TEXTE FOURNI =
::::::

RED BIRD : compagnie de disques américaine, 1964-1966.

Fondée par Jerry Leiber et Mike Stoller en collaboration avec George Goldner, cette compagnie acheva en beauté l'âge d'or des girls groups, avec les Dixie Cups et les Shangri-Las.

« Pourquoi se contenter de 2% du pris de vente d'un disque alors que nous pourrions avoir notre propre maison de disques et empocher 21% ? », se demandait Jerry Leiber en 1962. Lui et son complice Mike Stoller n'étaient pas des nouveaux venus. Les Coasters, les Drifters sans oublier Elvis Presley, avaient mené leurs chansons (« Jailhouse Rock », « Hound Dog », « Charlie Brown », « Yakety Yak » et des dizaines d'autres) au sommet des hit-parades du monde entier. Avec Ahmet Ertegun et Jerry Wexler, ils avaient fait des disques Atlantic la plus importante compagnie de rhythm'n' blues de l'après-guerre et semblaient transformer en or massif tout ce qu'ils touchaient. Mais ce la ne leur suffisait plus. Seuls maîtres à bord en studio, ils souhaitaient désormais exercer le même contrôle sur la promotion, la commercialisation et les bénéfices de leurs productions.

Prudents, ils commencent en 1962 avec deux petits labels, Daisy et Tiger (complétés par Blue Cat en 1964), chez lesquels ils font venir une poignée d'artistes de blues, dont Alvin Robinson et John Hammond Jr., avant de lancer Red Bird pour de bon en 1964. Les 45 tours parus chez Daisy et Tiger (à l'exception du « Bossa Nova Baby » de Tippie & The Clovers et du sublime « Go Now » de Bessie Banks, plus tard massacré par les Moody Blues) ne font pas de vagues ; le rhythm'n' blues merveilleusement ouvragé dont Leiber et Stoller savent contrôler toutes les nuances ne convient plus vraiment à l'air du temps. Les groupes de doo-wop, qui ont dominé les classements à la fin des années 50 et au début de la décennie suivante, ont commencé à rejoindre le circuit de la nostalgie. Bref, il faut du sang neuf, de nouveaux visages, de nouvelles voix et un nouvel emballage qui colle aux changements d'humeur des adolescents américains. Quoi qu'il en leur coûte de tourner le dos à la musique qu'ils aiment, Leiber et Stoller, désormais coiffés de leur chapeau d'hommes d'affaires, font le nécessaire. En premier lieu, ils recrutent un corpulent producteur-imprésario new yorkais, George Goldner, qui est autant connu pour ses antécédents douteux et ses liens avec la pègre que pour son flair, un flair dont il fournit une éclatante démonstration lorsque le premier disque sorti par Red Bird sous son égide devient n°1 et l'un des plus gros tubes de 1964 : « Chapel Of Love », une bluette interprétée par un trio de collégiennes de La Nouvelle-Orléans, les Dixie Cups. Leiber et Stoller détestent ce disque gimmick, mais rangent leurs scrupules au placard lorsqu'il se vend à plus d'un million d'exemplaires. La route est toute tracée : Red Bird sera un label de girl groups, ciblé pour un public exclusivement blanc.

::::::

Relevés de localisation d'éléments d'écran:
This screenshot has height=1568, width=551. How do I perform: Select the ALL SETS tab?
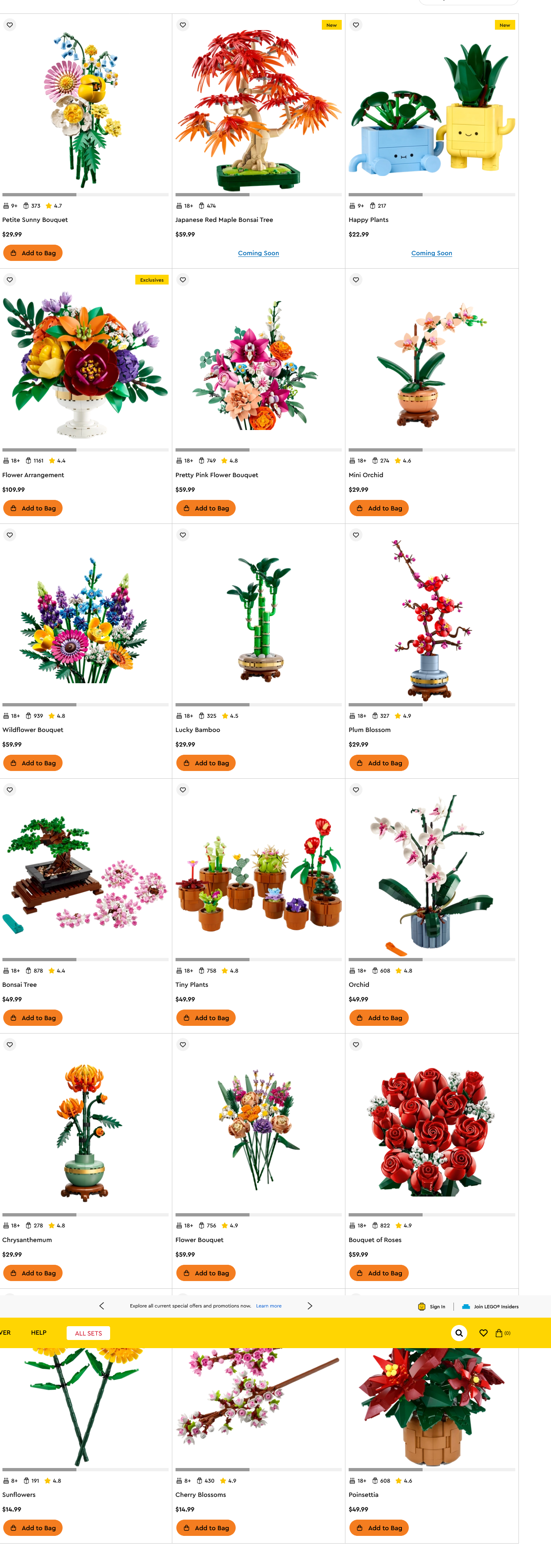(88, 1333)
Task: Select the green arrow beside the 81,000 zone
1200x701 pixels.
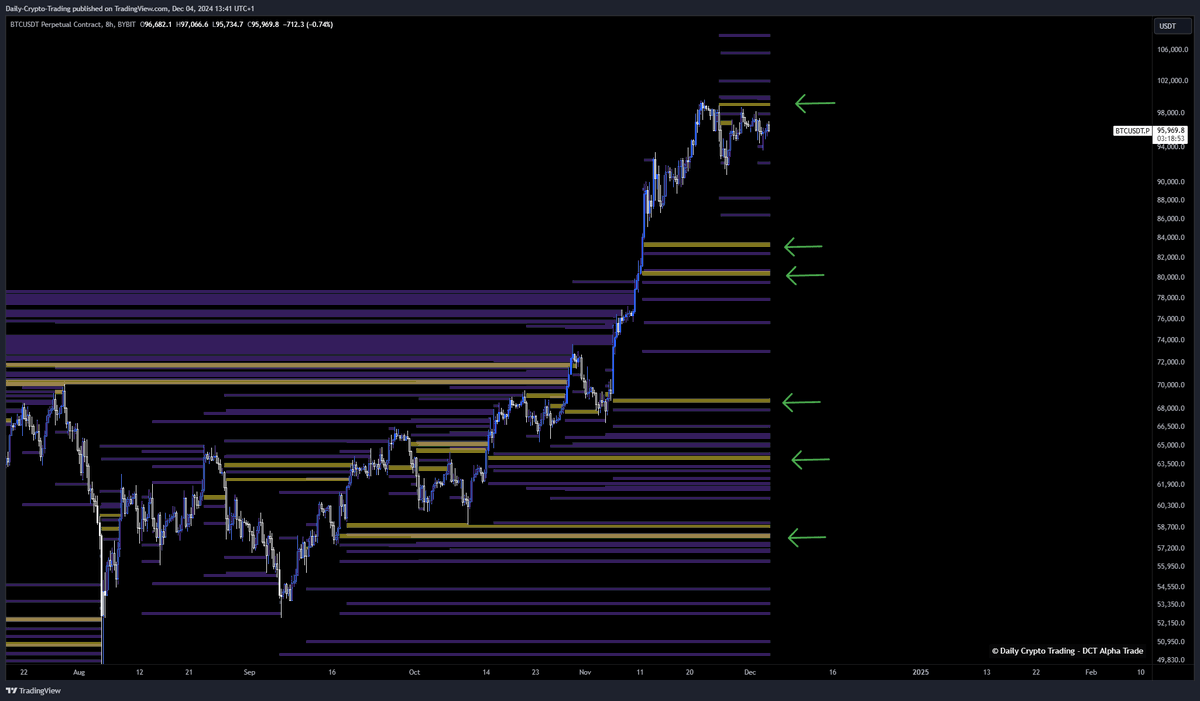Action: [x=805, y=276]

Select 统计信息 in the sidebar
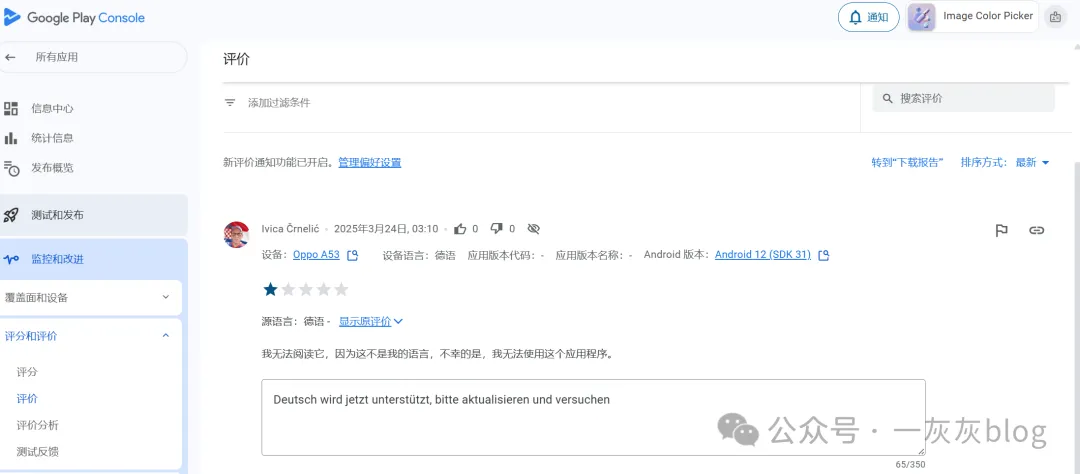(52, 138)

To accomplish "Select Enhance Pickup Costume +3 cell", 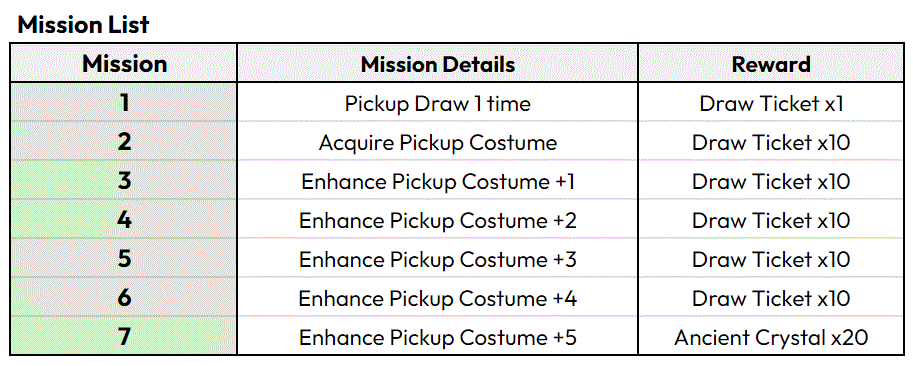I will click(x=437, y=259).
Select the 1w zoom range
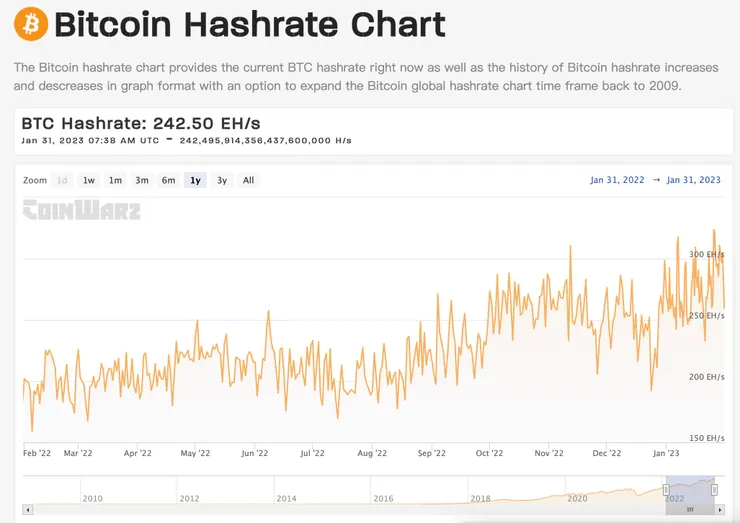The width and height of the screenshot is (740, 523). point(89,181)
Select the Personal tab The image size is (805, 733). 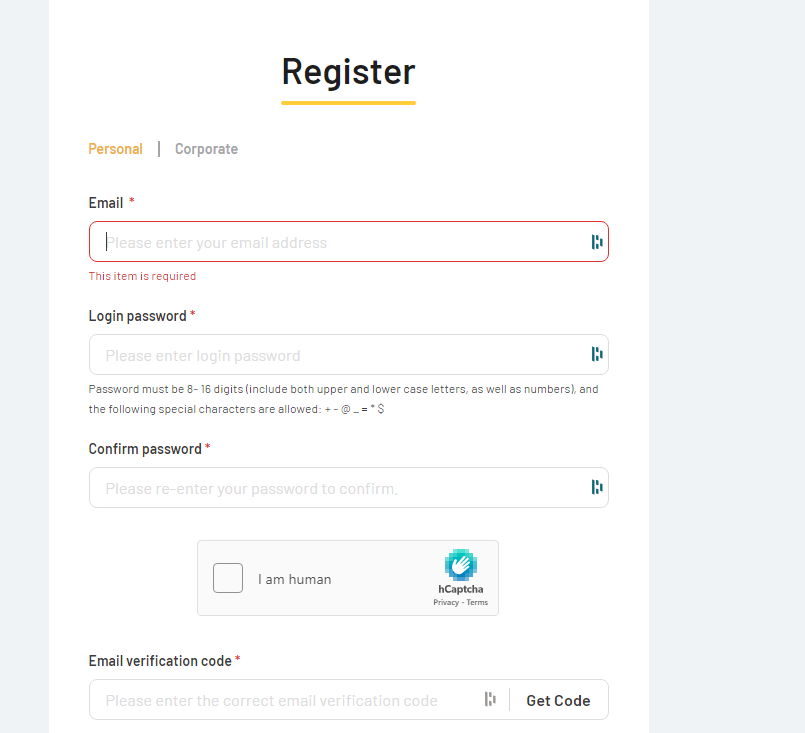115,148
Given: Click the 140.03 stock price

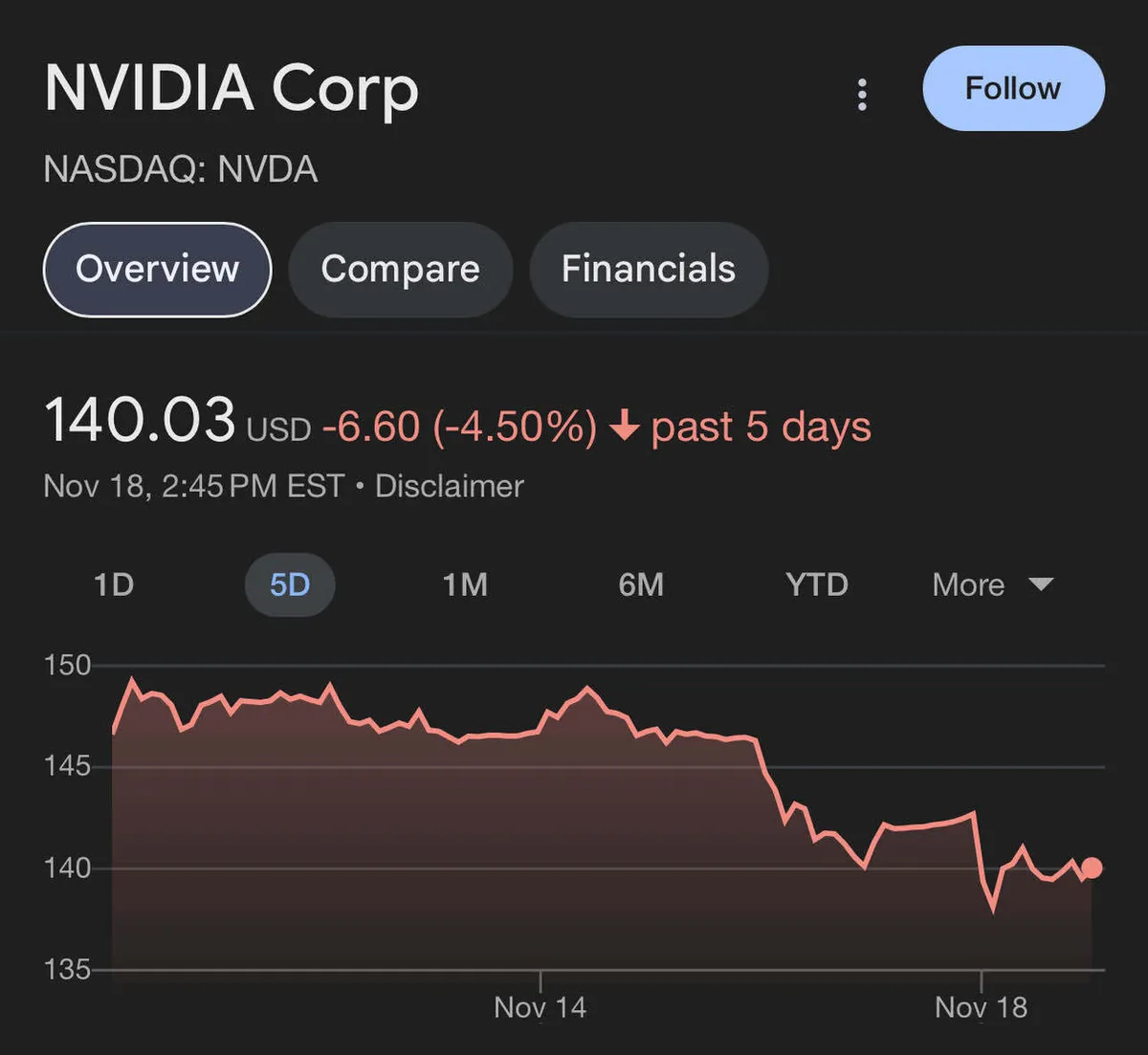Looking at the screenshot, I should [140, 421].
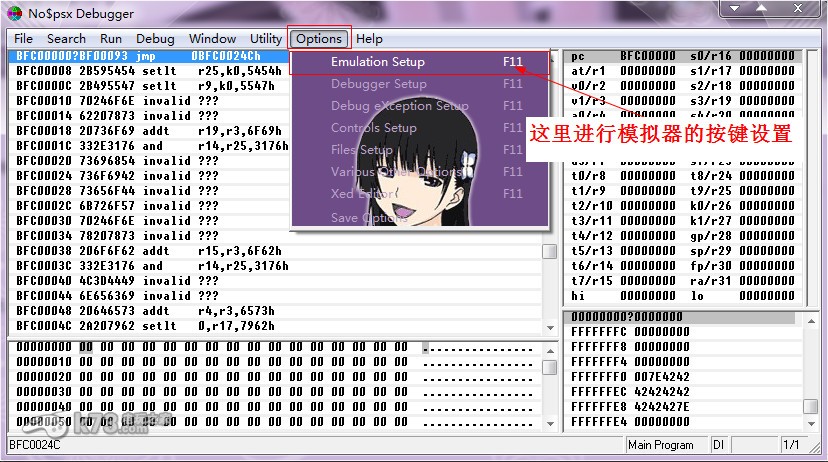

::::::

EXERCICES À RÉALISER =
1. Réécrivez sous forme de liste plus concise le paragraphe du texte sur Red Bird qui commence par « Prudents, ils commencent en 1962 », en conservant ses faits principaux.
2. Donnez la suite du texte sur la compagnie Red Bird, à partir de sa dernière phrase.

RÉPONSES PAR EXERCICE =
1.
- En 1962, Leiber et Stoller lancent prudemment deux petits labels, Daisy et Tiger, complétés par Blue Cat en 1964. Ils y font venir quelques artistes de blues, dont Alvin Robinson et John Hammond Jr., avant de créer Red Bird en 1964.
- À part « Bossa Nova Baby » de Tippie & The Clovers et « Go Now » de Bessie Banks, les 45 tours de Daisy et Tiger passent inaperçus. Leur rhythm'n' blues ne correspond plus à l'air du temps, et les groupes de doo-wop rejoignent le circuit de la nostalgie.
- Il faut du sang neuf, adapté à l'humeur des adolescents américains. Leiber et Stoller s'y résolvent en hommes d'affaires, malgré leur attachement à leur musique.
- Ils recrutent George Goldner, producteur-imprésario new-yorkais connu pour ses antécédents douteux, ses liens avec la pègre et son flair.
- Le premier disque Red Bird sorti sous son égide est « Chapel Of Love » des Dixie Cups, un trio de collégiennes de La Nouvelle-Orléans. Il devient n°1 et l'un des plus gros tubes de 1964, avec plus d'un million d'exemplaires vendus.
- Leiber et Stoller détestent ce disque mais font de Red Bird un label de girl groups, destiné à un public exclusivement blanc.

2.
De tous les girl groups, aucun ne rivalisera avec les Shangri-Las, trio de tough cookies (« dures à cuire ») new yorkaises pour lesquelles un producteur venu de nulle part, George « Shadow » Morton, va composer et arranger une série de succès au son révolutionnaire entre la fin de 1964 et le début de 1966 : « Remember (Walkin' In The Sand) », « Leader Of The Pack », « I Can Never Go Home Anymore » et une douzaine d'autres chansons qui, toutes, entrent dans le Top 100 du Billboard. Non que les Shangri-Las soient les seules artistes à succès de la compagnie qui, pendant un peu plus d'un an, impose un « son » 100% new yorkais sur les ondes des radios américaines. Les Dixie Cups reviennent à la charge avec « People Say » (1964) et « Iko Iko » (1965). Il y aura les Jelly Beans, avec « The King Of Boy You Can't Forget » (1964), une chanson écrite comme tant d'autres sorties par le label, par des « pros » du Brill Building ; et les Ad-Libs avec « The Boy From New York City » (1965).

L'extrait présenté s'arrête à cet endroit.